# Hi Everyone



## wkdwhite (Oct 25, 2006)

Hi Im new here  

A little about me! I live in South Ayrshire, Scotland, and live with my OH 4 children 2 cats 2 horses and my dog!

I am mad about all animals if they have 4 legs and are furry that is!

I have been a foster carer for the CPL a few years back when we had more room at the farm, we now live in a town but intend on moving back to the countryside.

My cats that i have just now are Minikit who is the offspring of one of the feral cats we took in at the farm, and Nikki who i came across when out on the horse one day, someone throw here out a car window on the main road, she was only about 3 - 4 weeks old, we didnt hold out much hope for her but that was 5 years ago and she is still going strong!

well i think thats is about it  
I look forward to chatting to you all


----------



## Lisa 216 (Oct 25, 2004)

Welcome to the forum!!   What a tough start poor Nikki had  Thank goodness you found her!

Looking forward to hearing more about you and your cats!


----------



## kitkat (Sep 22, 2003)

Welcome to the board wkdwhite, your kitties are so cute


----------



## BoscosMum (Apr 29, 2004)

Hello and Welcome to the cat forum!


----------



## DesnBaby (Apr 18, 2004)

Welcome, you've got lovely cats!


----------



## BoscosMum (Apr 29, 2004)

How come I cant see any pictures of the cats???


----------



## DesnBaby (Apr 18, 2004)

Check Meet My Kitty Dawn :wink:


----------



## Jeanie (Jun 18, 2003)

Hello, and welcome!
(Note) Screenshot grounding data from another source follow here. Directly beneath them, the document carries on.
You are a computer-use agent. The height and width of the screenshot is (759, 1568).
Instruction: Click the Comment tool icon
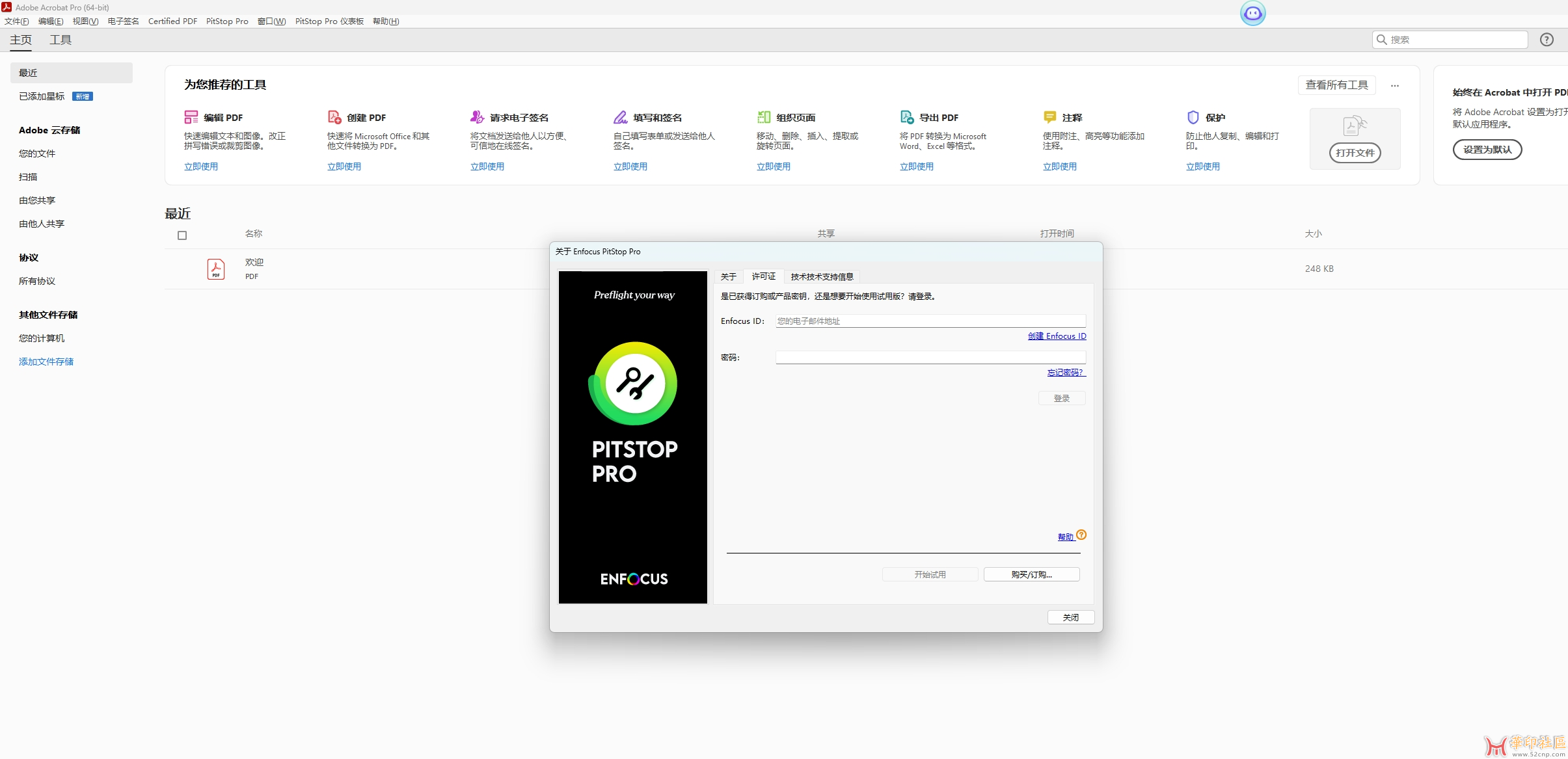[x=1049, y=117]
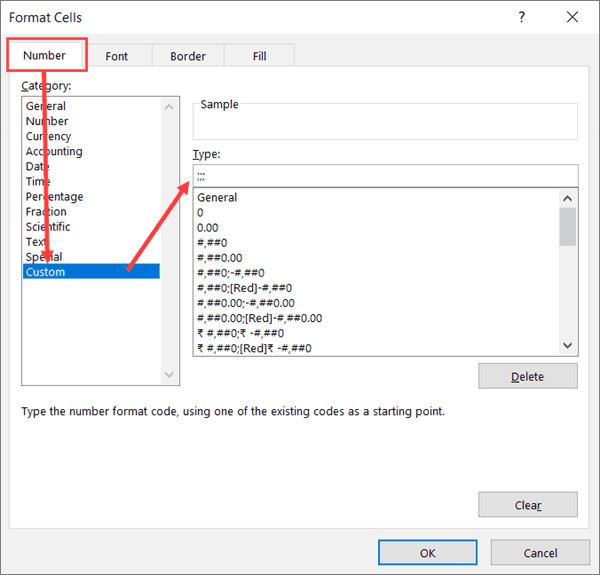Click the Clear button
Screen dimensions: 600x575
pyautogui.click(x=527, y=504)
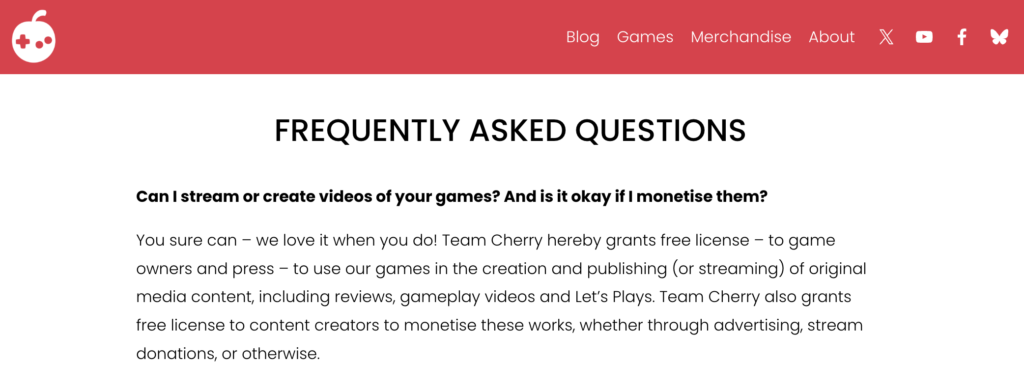Navigate to the Merchandise page
1024x388 pixels.
pyautogui.click(x=741, y=37)
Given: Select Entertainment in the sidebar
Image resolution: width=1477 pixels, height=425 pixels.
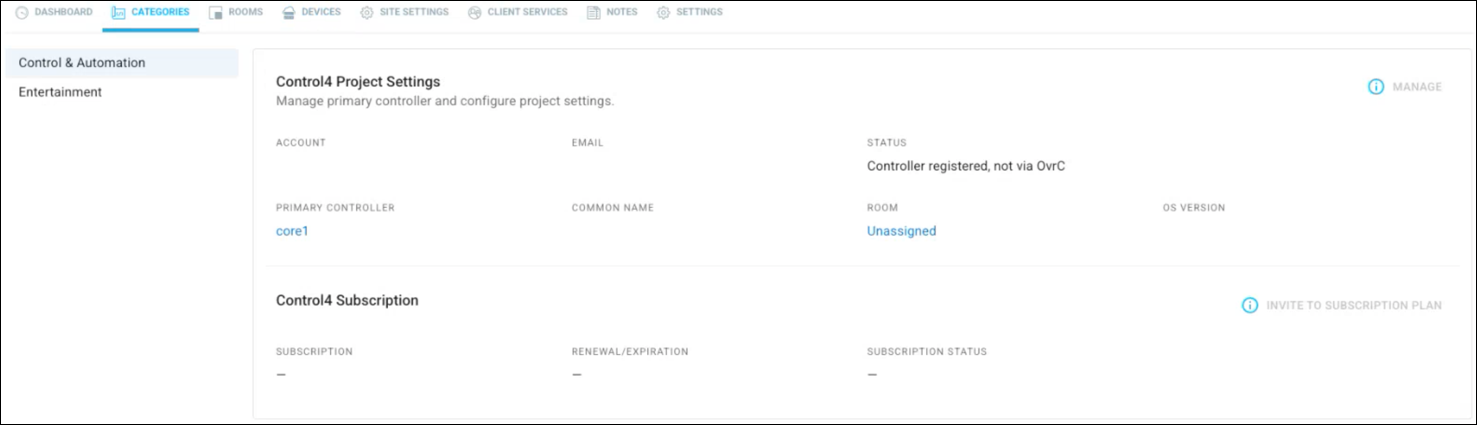Looking at the screenshot, I should point(122,92).
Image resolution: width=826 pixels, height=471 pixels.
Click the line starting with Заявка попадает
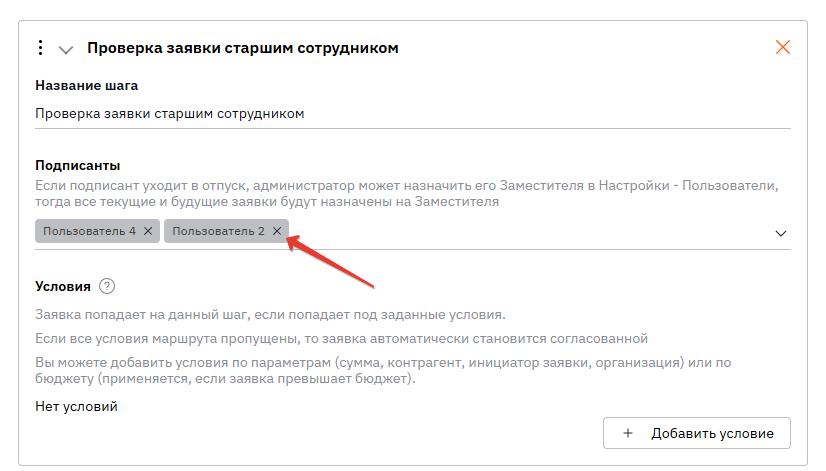pyautogui.click(x=269, y=314)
It's so nice to have another member from Scotland. My mom and siblings were from Glasgow. Sit yersel doon, and hae a wee cup, lass!

I hope you enjoy the forums!


----------



## wkdwhite (Oct 25, 2006)

Jeanie said:


> Hello, and welcome! It's so nice to have another member from Scotland. My mom and siblings were from Glasgow. Sit yersel doon, and hae a wee cup, lass!
> 
> I hope you enjoy the forums!



Cool!
Im not far from Glasgow just about 50 miles or so.

Dont go there much though i dont really like the place too busy and some of the areas can be really rough at times


----------



## Heather102180 (Nov 19, 2003)

Welcome to the forum! :lol:


----------



## Mitts & Tess (Sep 4, 2004)

You will love it here!


----------